Cilt 13 Bölüm 05 –Ses

avatar
4622 7

Coiling Dragon - Cilt 13 Bölüm 05 –Ses


Kitap 13 (Gebados)  Bölüm  05 –Ses

Çeviri: Gin    Düzenleme: Dr.Hiluluk

 

O’Brien İmparatorluğu. İmparatorluk Sarayı.

Yakışıklı genç adam Adkins, odasında oturmuş dinleniyordu. Sohbet edip gülüşürken, birdenbire gülmeyi kesti. Soğuk bir şekilde kuzeye bakıp burnundan soludu. “Bu Beirut gerçekten de bir Yüksek Tanrı gücünde. Ancak biraz fazla vahşi.”

“Lord Adkins.” Arkasındaki gümüş saçlı yaşlı adam saygıyla konuştu. “Bu Beirut vahşi davranıyor olabilir, ancak böyle davranacak güce de sahip.”

“Yalnızca onu destekleyen Hükümrana güveniyor.” Adkins’in zarif kaşları çatılmıştı. Gözleri birer hançer kadar keskindi.

Ancak Adkins iyi biliyordu ki, Yüksek Tanrılar eğitim yaptıkları Yasada yüzde yüz ustalaşmış olsalar da, bir Hükümran karşısında… bir Hükümran tek bir düşüncesiyle herhangi bir Yüksek Tanrıyı öldürebilirdi. Hükümranlar onlardan çok daha yukarıdaydı ve Yüksek Tanrıların tek yapabilecekleri karşı gelinemeyen varlıklarını hayranlıkla izlemekti.

“Eğer… eğer başarabilirsem…” Adkins’in arzuladığı bir şey vardı.

O da Gebados Boyutsal Hapishanesindeyken Tanrıların Mezarlığında bulunan şeylerden haberdar olmuştu.

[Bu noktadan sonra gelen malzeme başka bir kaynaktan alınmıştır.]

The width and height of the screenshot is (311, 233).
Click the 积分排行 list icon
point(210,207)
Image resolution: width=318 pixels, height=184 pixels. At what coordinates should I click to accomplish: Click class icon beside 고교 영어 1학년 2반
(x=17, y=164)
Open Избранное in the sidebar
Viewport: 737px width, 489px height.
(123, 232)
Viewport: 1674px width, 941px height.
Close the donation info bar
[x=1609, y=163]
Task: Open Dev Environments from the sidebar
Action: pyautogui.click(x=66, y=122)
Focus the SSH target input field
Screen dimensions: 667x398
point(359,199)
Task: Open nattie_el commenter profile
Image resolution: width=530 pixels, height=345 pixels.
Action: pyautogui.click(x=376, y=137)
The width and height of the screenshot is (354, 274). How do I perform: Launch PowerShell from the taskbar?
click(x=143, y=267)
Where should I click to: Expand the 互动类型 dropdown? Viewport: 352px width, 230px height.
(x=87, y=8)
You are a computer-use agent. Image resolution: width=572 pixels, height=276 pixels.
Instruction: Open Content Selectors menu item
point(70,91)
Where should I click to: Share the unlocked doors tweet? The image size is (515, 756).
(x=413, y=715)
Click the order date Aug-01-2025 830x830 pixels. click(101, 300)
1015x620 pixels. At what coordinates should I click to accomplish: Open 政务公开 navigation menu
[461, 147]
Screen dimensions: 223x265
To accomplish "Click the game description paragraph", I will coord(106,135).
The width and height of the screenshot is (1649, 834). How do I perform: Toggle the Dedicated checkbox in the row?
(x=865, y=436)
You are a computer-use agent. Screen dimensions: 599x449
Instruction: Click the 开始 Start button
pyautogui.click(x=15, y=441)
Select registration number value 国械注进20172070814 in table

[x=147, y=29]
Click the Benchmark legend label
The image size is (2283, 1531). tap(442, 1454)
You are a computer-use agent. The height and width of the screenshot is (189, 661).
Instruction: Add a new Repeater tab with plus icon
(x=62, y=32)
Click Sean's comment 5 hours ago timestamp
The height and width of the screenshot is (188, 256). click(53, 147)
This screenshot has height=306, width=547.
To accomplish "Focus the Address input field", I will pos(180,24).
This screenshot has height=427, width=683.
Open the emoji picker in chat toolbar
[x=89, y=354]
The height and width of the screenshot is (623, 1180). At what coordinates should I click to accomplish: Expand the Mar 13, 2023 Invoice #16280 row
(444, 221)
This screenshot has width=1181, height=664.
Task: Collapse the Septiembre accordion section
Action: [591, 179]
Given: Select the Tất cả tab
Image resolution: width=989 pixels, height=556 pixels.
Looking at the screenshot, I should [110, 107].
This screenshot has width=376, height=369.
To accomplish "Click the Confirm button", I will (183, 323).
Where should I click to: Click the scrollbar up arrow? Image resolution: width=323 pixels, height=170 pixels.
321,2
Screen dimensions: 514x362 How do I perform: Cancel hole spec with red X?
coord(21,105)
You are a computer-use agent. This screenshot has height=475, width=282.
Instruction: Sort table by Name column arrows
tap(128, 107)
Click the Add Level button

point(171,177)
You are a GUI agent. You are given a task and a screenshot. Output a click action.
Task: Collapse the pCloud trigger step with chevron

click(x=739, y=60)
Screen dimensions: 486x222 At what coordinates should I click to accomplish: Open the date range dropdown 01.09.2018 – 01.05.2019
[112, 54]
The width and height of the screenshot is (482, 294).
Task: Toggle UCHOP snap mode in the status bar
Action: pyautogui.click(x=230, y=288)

Onun gibi Haşmetli Yüksek Tanrı seviyesine ulaşmış biri bile, Tanrıların Mezarlığının on sekizinci katındaki hazinelere ulaşmayı hayal ediyordu. Ancak Adkins biliyordu ki…

Tanrıların Mezarlığı bir Hükümran tarafından tasarlanmış bir oyundu.

Tanrıların Mezarlığına girmek istiyorsa, Hükümranın koyduğu kurallara uymak zorundaydı. Kurallara karşı gelmek… Hükümranın iradesine karşı gelmek demekti. Bir Hükümranın iradesine karşı gelmek ise… sonuçları söylemeye gerek bile yoktu.

“Barnas, araştırmanı bitirdin mi?” Adkins, soğuk bir tavırla sordu.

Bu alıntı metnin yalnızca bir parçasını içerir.